Injection of Botulinum toxin type A into the piriformis muscle could
provide longer lasting relief than local anesthetics. Botulinum toxin
type A is a protein produced by the Clostridium botulinum bacteria. It
inhibits the release of the neurotransmitter acetylcholine thus causing
muscle relaxation. Caudal epidural steroid injection has
been used since it is a well established treatment for low back pain.
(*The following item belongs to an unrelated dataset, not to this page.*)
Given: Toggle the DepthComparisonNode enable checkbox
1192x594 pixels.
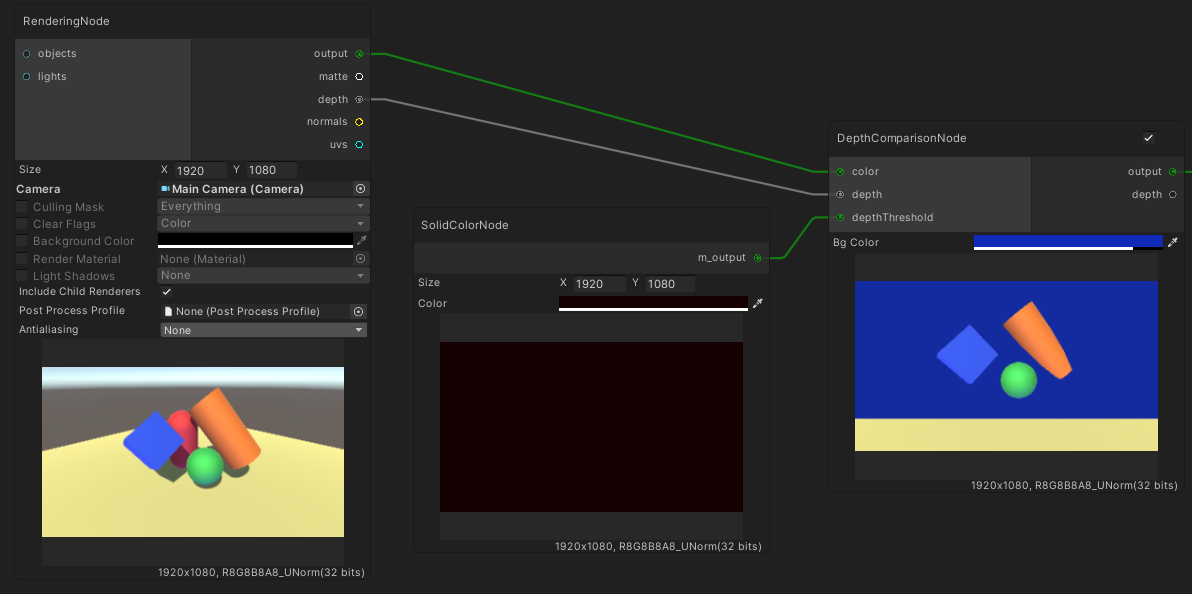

Solutions deposited in the caudal epidural space would be expected to
diffuse along the nerve root sleeves and hence along the proximal part
of the sciatic nerve. This was subsequently demonstrated with
computerized tomographic evidence. The sacral innervation of the
piriformis muscle may also have some bearing on its success. The caudal
epidural injection consisted of 60-80 mg of triamcinolone with 15 ml of
0.25% bupivicaine. This is believed to relieve sciatic nerve irritation
and piriformis muscle spasm. Perisciatic
injection of steroid have been successful in recalcitrant cases of
piriformis syndrome. Perineural injection of steroid has been shown to
reduce nerve swelling, reduce ectopic discharge, and facilitate
recovery of nerve conduction following nerve injury. The perisciatic
injection of steroid is thought to reduce swelling and irritation of
the sciatic nerve while piriformis muscle injections relax the muscle
and reduce nerve compression. Surgical release of the
piriformis muscle with exploration of the sciatic nerve is reserved
until more conservative treatments have failed. The piriformis muscle
may be thinned, elongated, divided, or excised. The obturator internus,
gemelli, and quadratus femoris share a common insertion at the greater
trochanter, these muscles will compensate for the loss of piriformis
muscle. Surgery was performed for piriformis syndrome caused by blunt
trauma to the buttock and is a result of hematoma formation and
subsequent scarring between the sciatic nerve and the short external
rotators. The gluteus maximus fascia and muscle are split. The
insertion of the piriformis tendon is palpated, exposed, and divided
from its insertion on the greater trochanter. It is dissected
proximally to its exit from the greater sciatic notch. The sciatic
nerve is identified and neurolysis performed by mobilizing the nerve
from the overlying piriformis muscle and other short rotators with use
of blunt dissection proximally into the greater sciatic foramen and
distally to the end of the wound. The results from Benson and Schutzer
were encouraging with few complications.